Are elections rigged? That’s the question before the courts in recent cases about gerrymandering, the process of carving up district lines for political advantage. Last week, a Richmond Circuit Court judge ruled against a group challenging eleven of Virginia's districts for disenfranchising black voters, and favoring Republicans. Another case on the issue is still pending. WMRA’s Jessie Knadler talked to redistricting reform proponents who are also trying to find a solution by working with state lawmakers.
Of the 122 Virginia legislators who ran for reelection in 2015, guess how many won. One hundred and twenty two. Not a single incumbent lost their bid for reelection. Coincidence? Hardly. Critics say it’s mostly due to gerrymandering, in which legislators redraw district lines to ensure they’re packed with voters necessary to stay in power.
CHRIS GAVALER: I’m sorry to quote the President but the elections are rigged.
Chris Gavaler is a member of the activist group 50 Ways Rockbridge in Lexington. Gerrymandering has become his number one rallying cry. Here he is speaking at a mock town hall in Vinton in February for 6th District Republican Congressman Bob Goodlatte who has declined to meet in such a face-to-face forum for several years.

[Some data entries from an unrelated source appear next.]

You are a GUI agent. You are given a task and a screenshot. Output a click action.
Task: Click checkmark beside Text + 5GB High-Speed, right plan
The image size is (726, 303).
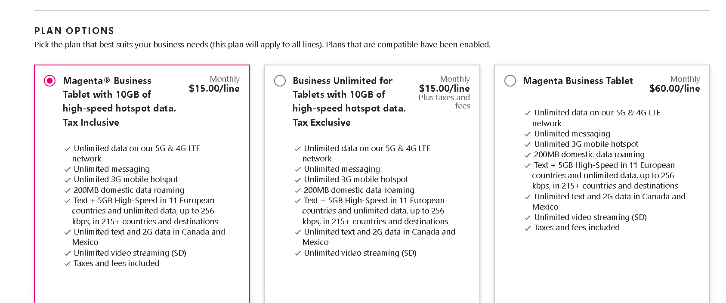pos(528,165)
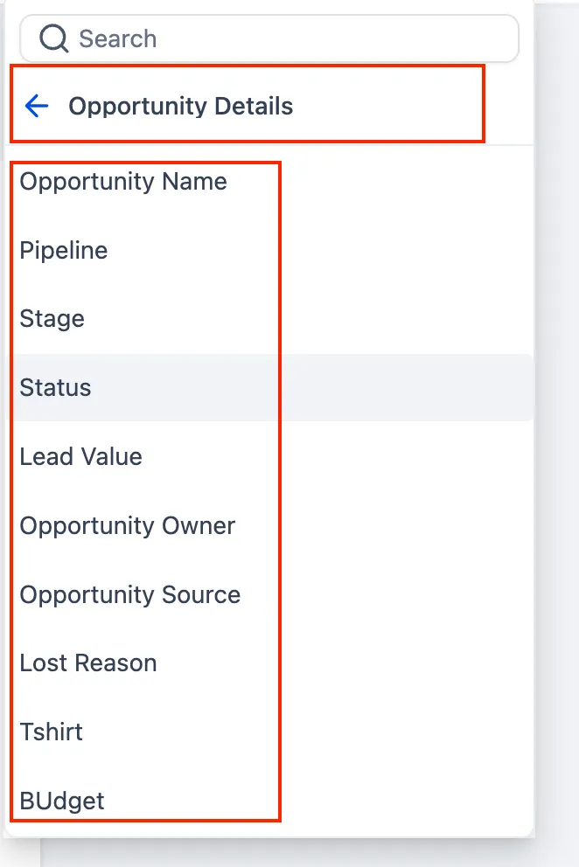Select the Stage option
579x867 pixels.
(x=269, y=319)
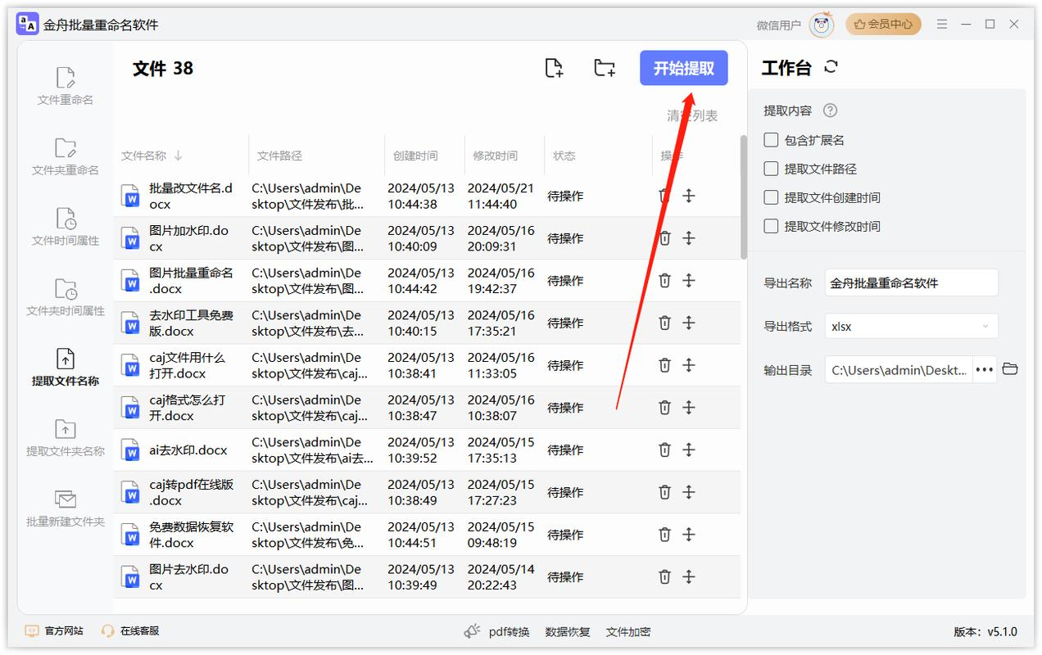Click the user avatar icon
The width and height of the screenshot is (1042, 655).
[821, 25]
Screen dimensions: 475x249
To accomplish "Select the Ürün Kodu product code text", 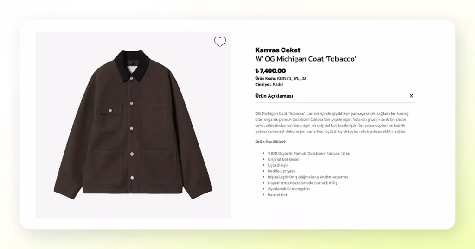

GAVALER: A lot of folks start falling asleep when you say the word gerrymandering because it sounds complicated but this is actually the key to everything.

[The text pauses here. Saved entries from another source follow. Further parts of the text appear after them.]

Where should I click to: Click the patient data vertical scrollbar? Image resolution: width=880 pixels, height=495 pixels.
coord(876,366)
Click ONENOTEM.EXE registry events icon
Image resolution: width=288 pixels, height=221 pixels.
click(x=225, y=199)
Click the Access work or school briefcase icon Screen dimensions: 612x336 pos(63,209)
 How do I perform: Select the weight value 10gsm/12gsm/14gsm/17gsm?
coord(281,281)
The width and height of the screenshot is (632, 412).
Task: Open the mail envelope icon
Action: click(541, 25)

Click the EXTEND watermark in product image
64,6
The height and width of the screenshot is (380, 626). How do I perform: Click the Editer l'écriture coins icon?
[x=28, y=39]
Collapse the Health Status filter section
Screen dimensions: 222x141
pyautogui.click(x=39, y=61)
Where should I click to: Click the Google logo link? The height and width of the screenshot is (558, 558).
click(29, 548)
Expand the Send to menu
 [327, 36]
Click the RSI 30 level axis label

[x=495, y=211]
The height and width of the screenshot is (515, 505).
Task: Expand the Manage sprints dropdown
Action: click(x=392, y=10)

He points out that Virginia votes purple, splitting votes pretty evenly between Republicans and Democrats, but that is not at all reflected in the state’s legislative makeup.

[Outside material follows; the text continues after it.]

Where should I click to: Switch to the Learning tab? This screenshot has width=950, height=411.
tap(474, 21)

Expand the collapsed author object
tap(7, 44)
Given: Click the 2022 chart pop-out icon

GAVALER: Our House of Delegates has a super majority of Republicans two to one and they’ve done that strictly through gerrymandering. It is legal because they write the laws.
Both sides are equally guilty of gerrymandering, depending on who’s in power at the time of the U.S. Census, when districts are redrawn every decade. The last census was in 2010, and time is running out for a fix before the next one in 2020. Virginia’s constitution requires that districts be “compact and contiguous.” That means their shape is supposed to resemble something close to rectangles and squares. But 11 districts in the Commonwealth look anything but. Some have been described as “a toilet bowl seat” and “a snake that’s been run over by a car.”
These crazy-looking districts are the focus of a lawsuit brought by the redistricting reform group OneVirginia2021. Defendants in the case include the state Board of Elections and the Republican-controlled House of Delegates. The core issue, according to OneVirginia, is whether compactness means anything at all or just anything the legislature says it does.
BRIAN CANNON: The only people we find who aren’t really gung ho on redistricting reform are the legislators themselves. It’s the batter wanting to call his own balls and strikes. We need to get an ump in there with clear rules.
Brian Cannon is an attorney and executive director of OneVirginia2021.
CANNON: What you see when our legislative body ceases to represent us, which is where we are today, and cease to be able to function, which is where we are today, then we get executive orders proliferating that either one side of America or the other side of America hates. We get expansion of the presidency well beyond what our founders intended. And we get people who disengage and distrust our government. That’s a recipe for the demise of our Republic.
A lawyer for the House of Delegates in the case argued that the same criteria was used to draw the district boundaries as in previous years; therefore, it’s not gerrymandering.
Meanwhile, voters are pressing their Delegates to take a position on gerrymandering. Gavaler met with eight-term Republican Delegate Ben Cline of Rockbridge mid-March.
GAVALER: He does seem open to what I think is a very clear fact….that currently the districts are unfair and the process of creating them is unfair. He told me that he saw a lot of room for improvement and that to me is a very good start.
They each gave the other homework.
GAVALER: He asked me to come back next time with some specific proposals and I asked him to investigate what would it actually take to get a bill through the House of Delegates and actually onto the floor for a vote and passed into law.
In an email, Delegate Cline said he is always willing to meet with constituents. But he and Republican Dickie Bell of Highland County both declined to comment on redistricting. Republican Delegates Tony Wilt of Rockingham and Steve Landes of Albemarle did not respond to requests for comment.